My understanding of his way of working is that he prepares for the concert by totally emptying himself of thoughts, ideas and pre-conceived notions. Once he feels emptied, he is able to sit at the piano, take in the atmosphere of the concert hall and audience, his own emotional state (and how successful he has emptied himself), and allow these elements to bring forth the music that, Jarrett says, is constantly around us.

Whatever he does resonates with me and during certain passages I literally get goose bumps.

Sublime stuff.

Wednesday, March 09, 2005

Surfing with the Buddha*

How can we know what people are really like? Is trying to look at things from their point of view enough? Can we really "get into" someone else's head? How does one turn the ideal of compassion into true empathetic feelings for someone else? Enough so that you "feel" what they feel and can then so identify with them that any violence against them becomes violence against yourself.

*If this isn't a song title it should be.

Tuesday, March 08, 2005

The Meaning of Sacrifice

For a selfish and slighty self-centered man, there is no greater lesson in true sacrifice that cleaning up after sick children, letting them fall asleep on you breathing their germs into your face and facing it all again the next day.

Monday, March 07, 2005

Frustration

The children are sick and sometimes all you can do is sit by the bed and hold their hands.

Not to Touch the Earth

Earthquake during the night.

I was awake and the rattling shook me.
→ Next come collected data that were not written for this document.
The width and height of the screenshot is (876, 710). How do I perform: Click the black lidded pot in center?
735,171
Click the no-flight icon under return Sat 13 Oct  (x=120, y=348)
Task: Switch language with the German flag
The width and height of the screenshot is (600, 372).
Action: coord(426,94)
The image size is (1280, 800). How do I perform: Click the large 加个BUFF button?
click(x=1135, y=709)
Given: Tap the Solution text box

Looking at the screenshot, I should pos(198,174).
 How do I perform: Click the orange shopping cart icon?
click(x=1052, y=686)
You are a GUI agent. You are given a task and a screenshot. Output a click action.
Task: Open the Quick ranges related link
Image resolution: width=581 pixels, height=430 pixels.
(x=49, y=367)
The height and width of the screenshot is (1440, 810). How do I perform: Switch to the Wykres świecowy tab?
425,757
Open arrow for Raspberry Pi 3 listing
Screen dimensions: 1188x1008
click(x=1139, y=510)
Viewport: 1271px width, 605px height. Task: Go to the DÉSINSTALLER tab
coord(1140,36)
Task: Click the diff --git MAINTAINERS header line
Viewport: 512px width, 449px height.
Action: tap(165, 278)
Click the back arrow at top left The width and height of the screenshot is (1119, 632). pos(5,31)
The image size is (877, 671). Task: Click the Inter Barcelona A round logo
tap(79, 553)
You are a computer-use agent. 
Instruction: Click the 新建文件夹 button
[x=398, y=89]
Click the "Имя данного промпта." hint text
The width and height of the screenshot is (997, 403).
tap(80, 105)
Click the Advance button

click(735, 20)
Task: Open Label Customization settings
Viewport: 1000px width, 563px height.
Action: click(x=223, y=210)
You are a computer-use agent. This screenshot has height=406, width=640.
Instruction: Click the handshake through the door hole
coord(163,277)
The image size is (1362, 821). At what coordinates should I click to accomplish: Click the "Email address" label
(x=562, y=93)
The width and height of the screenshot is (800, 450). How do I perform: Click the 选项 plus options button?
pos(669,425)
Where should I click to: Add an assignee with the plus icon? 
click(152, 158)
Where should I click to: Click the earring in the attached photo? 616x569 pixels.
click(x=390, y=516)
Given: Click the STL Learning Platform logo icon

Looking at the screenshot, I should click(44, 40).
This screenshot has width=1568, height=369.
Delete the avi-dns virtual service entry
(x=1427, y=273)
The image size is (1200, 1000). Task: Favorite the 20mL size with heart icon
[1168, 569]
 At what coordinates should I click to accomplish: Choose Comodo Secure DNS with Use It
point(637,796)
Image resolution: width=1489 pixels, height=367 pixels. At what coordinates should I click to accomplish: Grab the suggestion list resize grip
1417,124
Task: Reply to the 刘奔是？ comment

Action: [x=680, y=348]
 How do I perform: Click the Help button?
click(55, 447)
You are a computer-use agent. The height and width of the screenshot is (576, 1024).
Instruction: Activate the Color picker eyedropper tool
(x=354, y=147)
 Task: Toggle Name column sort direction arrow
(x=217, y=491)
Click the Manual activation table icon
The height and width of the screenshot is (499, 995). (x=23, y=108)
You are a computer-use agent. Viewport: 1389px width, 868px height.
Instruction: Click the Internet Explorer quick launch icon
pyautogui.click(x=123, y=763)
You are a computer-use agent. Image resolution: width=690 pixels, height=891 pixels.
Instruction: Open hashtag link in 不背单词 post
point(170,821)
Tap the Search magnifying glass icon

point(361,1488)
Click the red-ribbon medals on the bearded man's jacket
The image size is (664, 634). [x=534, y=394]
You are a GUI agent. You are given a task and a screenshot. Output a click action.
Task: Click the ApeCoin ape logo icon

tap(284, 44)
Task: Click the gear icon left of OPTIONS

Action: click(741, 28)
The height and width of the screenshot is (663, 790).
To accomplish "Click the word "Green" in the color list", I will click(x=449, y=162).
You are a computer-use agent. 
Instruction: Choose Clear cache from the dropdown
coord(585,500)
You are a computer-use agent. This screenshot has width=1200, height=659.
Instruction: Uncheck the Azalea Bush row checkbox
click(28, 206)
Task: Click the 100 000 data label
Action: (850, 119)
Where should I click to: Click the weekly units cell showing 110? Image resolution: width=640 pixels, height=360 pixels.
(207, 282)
OK, not a great pun there but the trembling and shaking of the house and bed reminded me of the power of mother nature. Normally I feel very comfortable whether in the city or out in the country but once in awhile I remember that I'm not in charge of everything around me. Heck, I’m not even in charge of what’s inside me most of the time.

Sunday, March 06, 2005

Expectations

The expectations on the first born, especially sons, can be a harsh reality to bear. All the failed plans are passed down and placed on the young shoulders of others. The burden of these unwanted ideas slowly warps the personal dreams of the bearer and as both parties gradually succumb to the weight, stunted growth appears in the relationship. It withers and then bears sour fruit in the next generation.

Notes after watching a neighborhood football game.

Saturday, March 05, 2005

Vacation

Reading over some of the dreams I've recorded (and some I haven't), I realize that I really, really need a vacation!

Friday, March 04, 2005

Dream - 4

Fragment:

A group of people bunched together and discussing work-related items. I am among them. I can recognize some colleauges, while others are not known to me. It's not clear if we are at the office as the surrounding outside our circle is grey and indistinct. The conversation turns to over-work and someone mentions another co-worker (who is not there) and says he looks close to exhaustion. The discussion continues with descriptions of his face and posture, indication his fatigue. Then a few people point at me and say, "Look, just like him." I start to protest and the dream fades away.

Thursday, March 03, 2005

The Bottom Line

This person is still annoying me. Even though they actually haven't done anything to bug me in awhile, I am still annoyed. What exactly am I annoyed about? That this person once did something wrong to me; that this person might do something wrong to me in the future; that this person is the opposite of what I am trying to become; that this person is very similar to what I am today?

How do you let go when you don't really want to?

Wednesday, March 02, 2005

Clueless and Slightly Slack

Part of the problem is that most of us are smart enough to know just how not-smart we are. And yet we still act cluelessly most of the time.

Tuesday, March 01, 2005

Sarcasm Is Not Lost On Me...Mostly

All right...so, after the many arguments, disagreements, questions and emotional disturbances, I realized that it is sometimes better to be kind than to be right.

And, lo, the heavens opened, trumpets blew and there was peace in the land.